*** Opening DATA LISTING ***

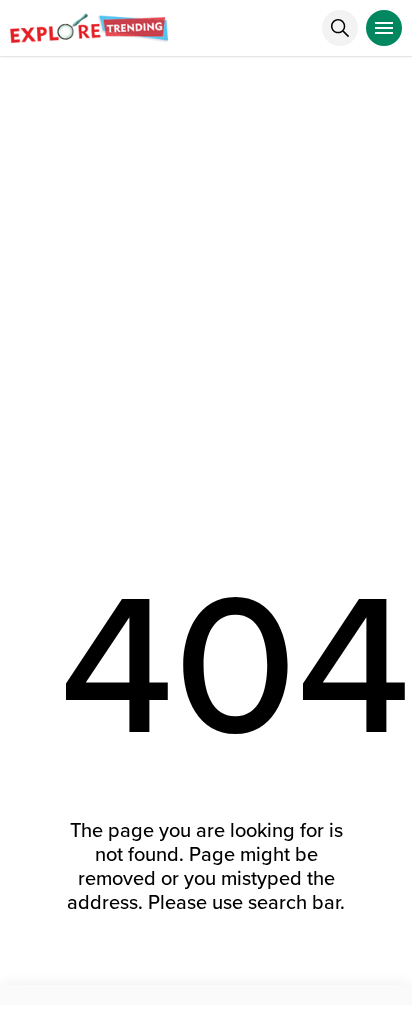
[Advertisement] (206, 273)
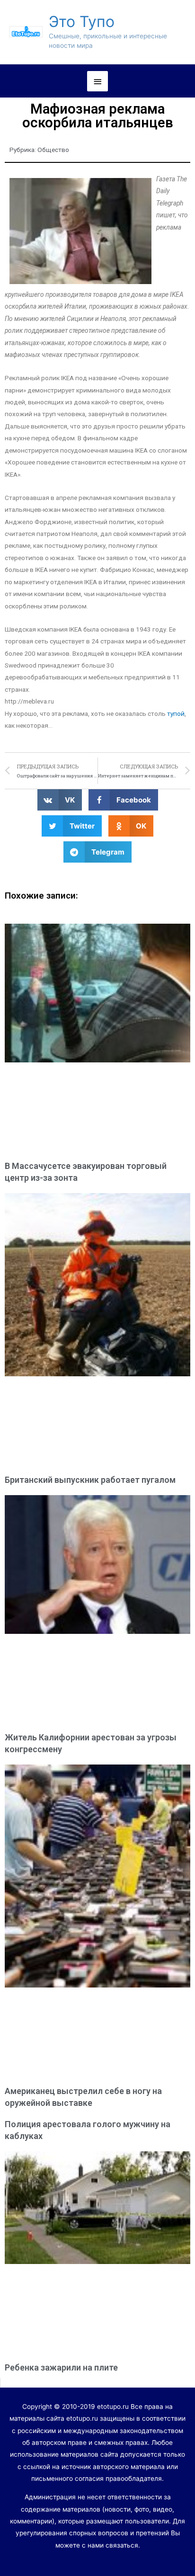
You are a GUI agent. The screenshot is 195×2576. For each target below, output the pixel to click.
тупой (176, 713)
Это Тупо (82, 21)
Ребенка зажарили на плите (61, 2367)
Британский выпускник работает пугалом (90, 1480)
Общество (53, 149)
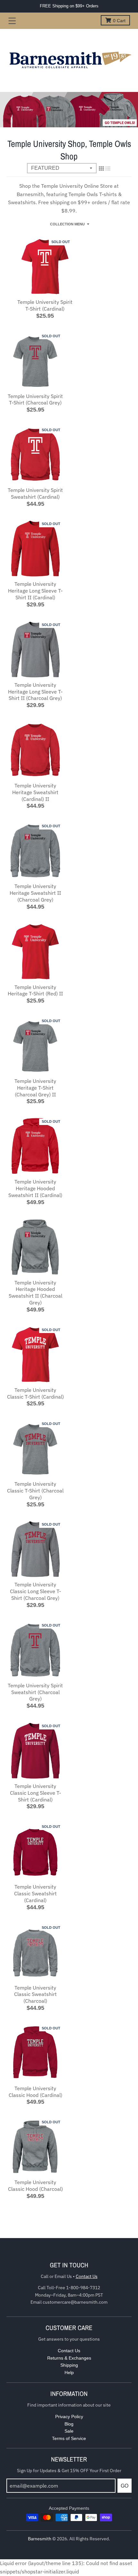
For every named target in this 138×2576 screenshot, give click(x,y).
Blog (69, 2423)
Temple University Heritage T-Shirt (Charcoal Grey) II (35, 1088)
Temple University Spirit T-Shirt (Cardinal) (45, 305)
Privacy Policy (69, 2416)
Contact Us (87, 2276)
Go (124, 2486)
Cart (119, 20)
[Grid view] (101, 168)
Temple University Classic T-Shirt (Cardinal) (35, 1393)
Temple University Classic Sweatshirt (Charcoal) (35, 1994)
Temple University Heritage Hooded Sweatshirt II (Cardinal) (35, 1188)
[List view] (107, 168)
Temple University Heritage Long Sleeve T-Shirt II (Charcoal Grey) (35, 692)
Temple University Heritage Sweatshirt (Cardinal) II (35, 792)
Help (69, 2372)
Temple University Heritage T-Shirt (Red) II (35, 990)
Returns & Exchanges (69, 2358)
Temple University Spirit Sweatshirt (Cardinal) (35, 493)
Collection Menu (67, 224)
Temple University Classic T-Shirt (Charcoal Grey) (35, 1491)
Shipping (69, 2365)
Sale (69, 2431)
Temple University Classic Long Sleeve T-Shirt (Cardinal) (35, 1793)
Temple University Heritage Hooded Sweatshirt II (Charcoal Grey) (35, 1292)
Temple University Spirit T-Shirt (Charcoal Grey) (35, 399)
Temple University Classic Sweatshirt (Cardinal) (35, 1893)
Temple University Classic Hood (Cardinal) (35, 2091)
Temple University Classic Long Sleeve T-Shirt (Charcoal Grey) (35, 1591)
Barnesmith (39, 2539)
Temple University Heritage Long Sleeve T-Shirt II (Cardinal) (35, 591)
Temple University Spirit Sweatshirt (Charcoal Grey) (35, 1692)
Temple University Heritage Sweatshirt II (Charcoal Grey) (35, 893)
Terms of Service (69, 2438)
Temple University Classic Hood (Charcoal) (35, 2185)
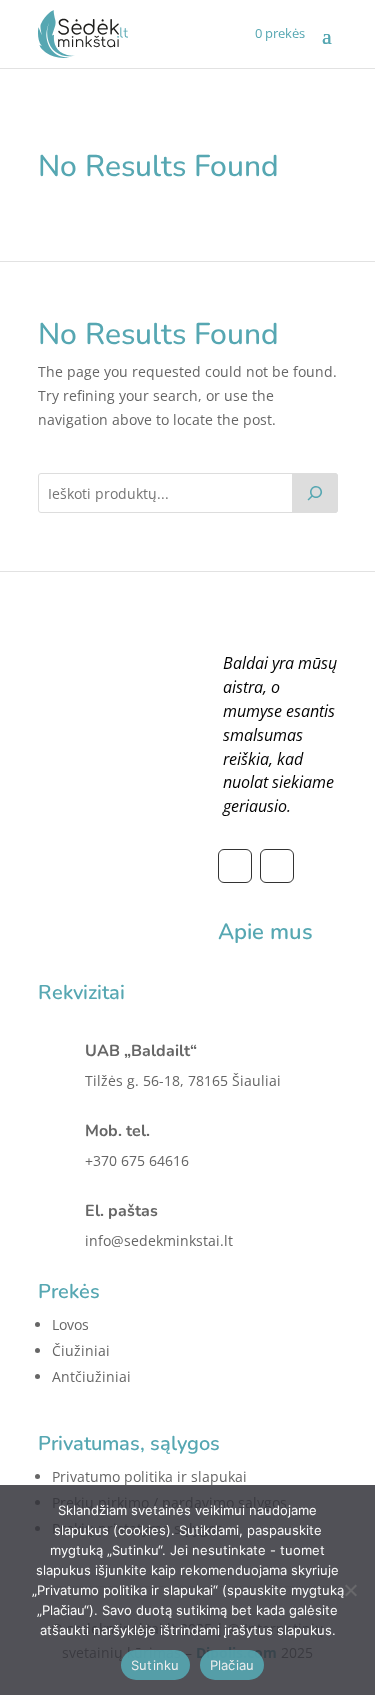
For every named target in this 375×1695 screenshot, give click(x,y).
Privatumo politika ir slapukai (149, 1476)
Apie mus (265, 932)
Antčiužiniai (91, 1376)
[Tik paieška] (315, 493)
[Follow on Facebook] (235, 866)
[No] (350, 1590)
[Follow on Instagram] (277, 866)
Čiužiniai (81, 1350)
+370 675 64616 (137, 1160)
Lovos (70, 1324)
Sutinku (155, 1665)
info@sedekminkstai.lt (159, 1240)
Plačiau (232, 1665)
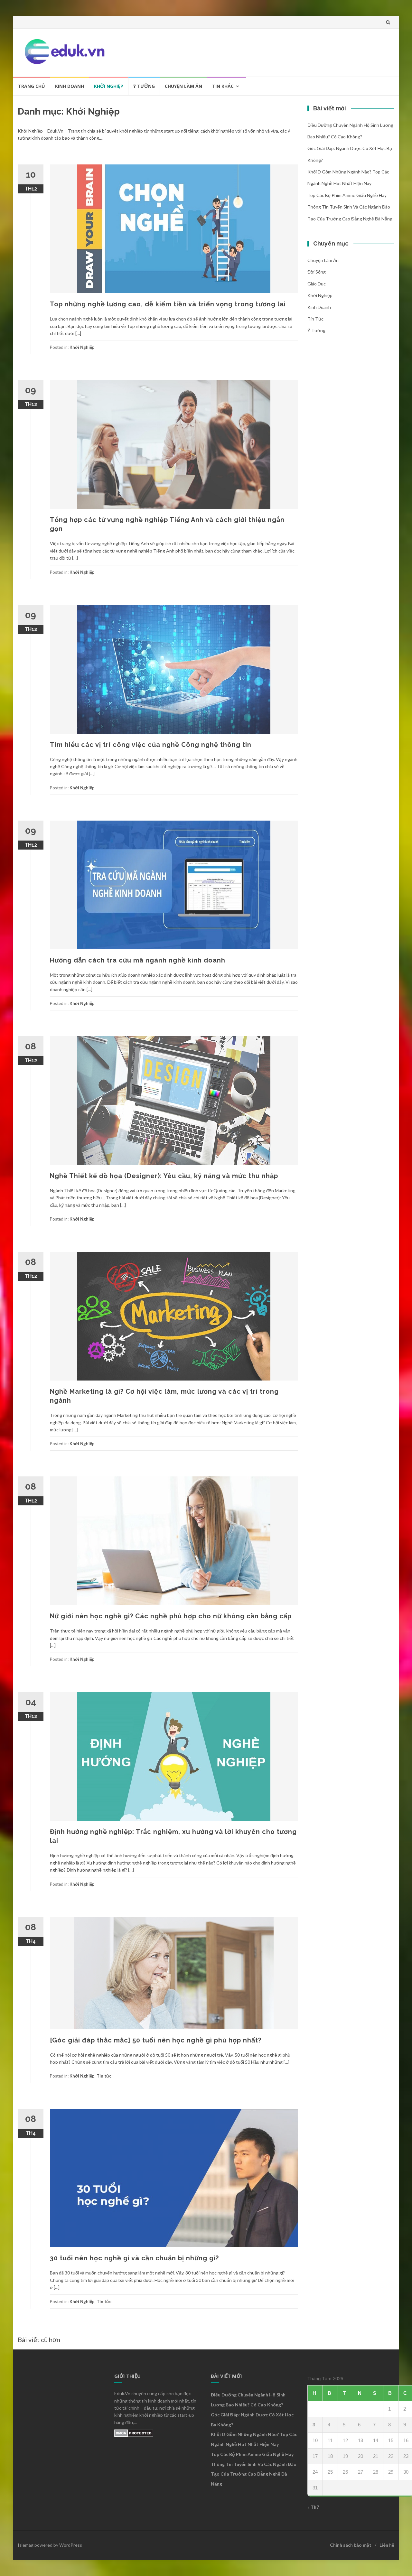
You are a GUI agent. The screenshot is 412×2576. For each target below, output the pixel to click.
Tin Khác (223, 86)
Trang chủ (31, 86)
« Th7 (313, 2507)
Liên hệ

*** Closing DATA LISTING ***

The entries are to be written out in full and exactly, apart from the pictures.

**RESULT OF THE TASK:**
[Advertisement] (206, 273)
You are a GUI agent. The screenshot is 195×2576. For each target below, output the pixel to click.
тупой (176, 713)
Это Тупо (82, 21)
Ребенка зажарили на плите (61, 2367)
Британский выпускник работает пугалом (90, 1480)
Общество (53, 149)
For every named target in this 138×2576 screenshot, give click(x,y).
Blog (69, 2423)
Temple University Heritage T-Shirt (Charcoal Grey) II (35, 1088)
Temple University Spirit T-Shirt (Cardinal) (45, 305)
Privacy Policy (69, 2416)
Contact Us (87, 2276)
Go (124, 2486)
Cart (119, 20)
[Grid view] (101, 168)
Temple University Classic T-Shirt (Cardinal) (35, 1393)
Temple University Classic Sweatshirt (Charcoal) (35, 1994)
Temple University Heritage Hooded Sweatshirt II (Cardinal) (35, 1188)
[List view] (107, 168)
Temple University Heritage Long Sleeve T-Shirt II (Charcoal Grey) (35, 692)
Temple University Heritage Sweatshirt (Cardinal) II (35, 792)
Help (69, 2372)
Temple University Heritage T-Shirt (Red) II (35, 990)
Returns & Exchanges (69, 2358)
Temple University Spirit Sweatshirt (Cardinal) (35, 493)
Collection Menu (67, 224)
Temple University Classic T-Shirt (Charcoal Grey) (35, 1491)
Shipping (69, 2365)
Sale (69, 2431)
Temple University Classic Long Sleeve T-Shirt (Cardinal) (35, 1793)
Temple University Heritage Hooded Sweatshirt II (Charcoal Grey) (35, 1292)
Temple University Spirit T-Shirt (Charcoal Grey) (35, 399)
Temple University Classic Sweatshirt (Cardinal) (35, 1893)
Temple University Classic Hood (Cardinal) (35, 2091)
Temple University Classic Long Sleeve T-Shirt (Charcoal Grey) (35, 1591)
Barnesmith (39, 2539)
Temple University Heritage Long Sleeve T-Shirt II (Cardinal) (35, 591)
Temple University Spirit Sweatshirt (Charcoal Grey) (35, 1692)
Temple University Heritage Sweatshirt II (Charcoal Grey) (35, 893)
Terms of Service (69, 2438)
Temple University Classic Hood (Charcoal) (35, 2185)
For every named target in this 375×1695 screenshot, give click(x,y).
Privatumo politika ir slapukai (149, 1476)
Apie mus (265, 932)
Antčiužiniai (91, 1376)
[Tik paieška] (315, 493)
[Follow on Facebook] (235, 866)
[No] (350, 1590)
[Follow on Instagram] (277, 866)
Čiužiniai (81, 1350)
+370 675 64616 (137, 1160)
Lovos (70, 1324)
Sutinku (155, 1665)
info@sedekminkstai.lt (159, 1240)
Plačiau (232, 1665)
You are a GUI agent. The screenshot is 412×2576. For each target below, output the pixel to click.
Tin Khác (223, 86)
Trang chủ (31, 86)
« Th7 (313, 2507)
Liên hệ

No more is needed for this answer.